Yang fared even worse. Despite being a veteran starter, he agreed to appear in Tokyo as a relief pitcher to bolster the Korean lineup in the middle innings. That happened exactly once, in the game against Australia, when he gave up a single, a double and a home run without a single out and was sidelined for the rest of the tournament.
 
With Kim and Yang both pushing 35, the focus should be on younger pitchers — ideally much younger pitchers. But stability was lacking throughout the roster, with the four youngest pitchers — Kim Yun-sik, Lee Eui-lee, So Hyeong-jun and Won Tae-in — all posting bad numbers.
 
Pitching was not the only concern. While the performance at the plate was not terrible, there is one overwhelming issue with the Korean WBC squad — this is not a team that is built to last.
 
Of the batting lineup that started against Australia, only three players were under 30.  
 
Remove Tommy Edman and Kim Ha-seong, both 27, both MLB players and both therefore unable to compete in the Asian Games, and Lee Jung-hoo, 24, was the only player under 30 in the lineup.
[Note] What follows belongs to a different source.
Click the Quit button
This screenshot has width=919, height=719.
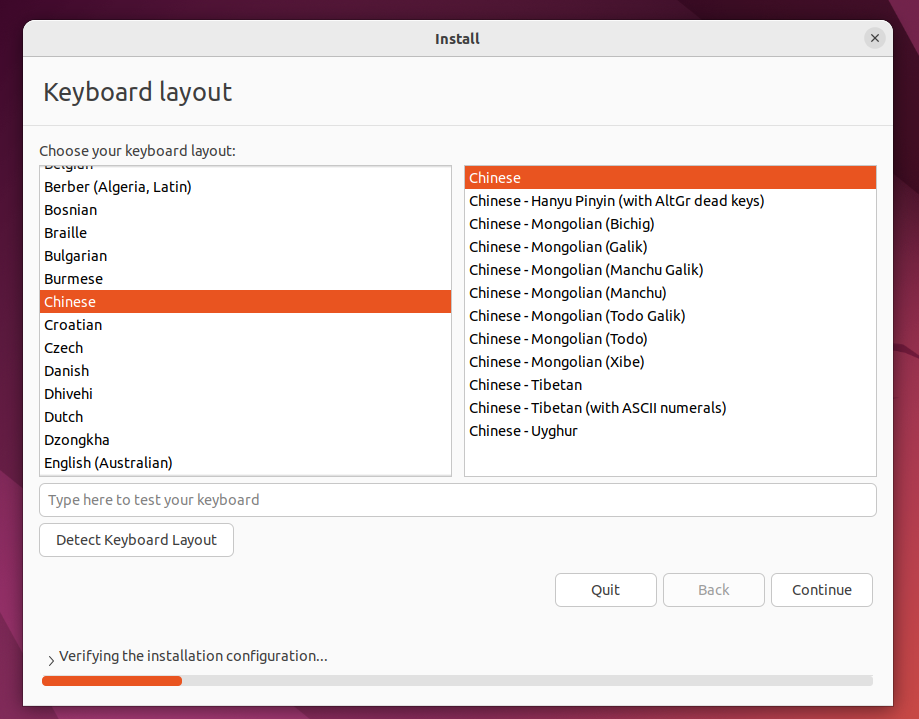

Kang Baek-ho, 23, who came on as a pinch hitter in that game but started against Japan, was the only other younger batter to make a regular appearance.
 
Of the regular starters, Park Kun-woo, 32, and Na Sung-bum, 33, were the youngest. Yang Eui-ji and Kim Hyun-soo are both 35 and Park Byung-ho and Choi Jeong are both 36, putting the average age of the Korean starting lineup that faced Australia at 31.7.
 
While bringing back the tried and tested players of tournaments past is not in itself a bad approach, at the WBC it clearly did not work. The KBO has already said it would take a different approach at the Asian Games, but it needs to be a radical new approach.
 
Korea’s squad of former heroes in the twilight of their career is not a team that can win tournaments. The KBO needs to break it down and start from scratch again, building a squad around rising stars like Lee Jung-hoo with a focus on younger pitchers that still have a chance to prove themselves.  
 
It might not be pretty and it might be painful for a few years, but it’s the only way Korea can rise from the ashes of another WBC catastrophe.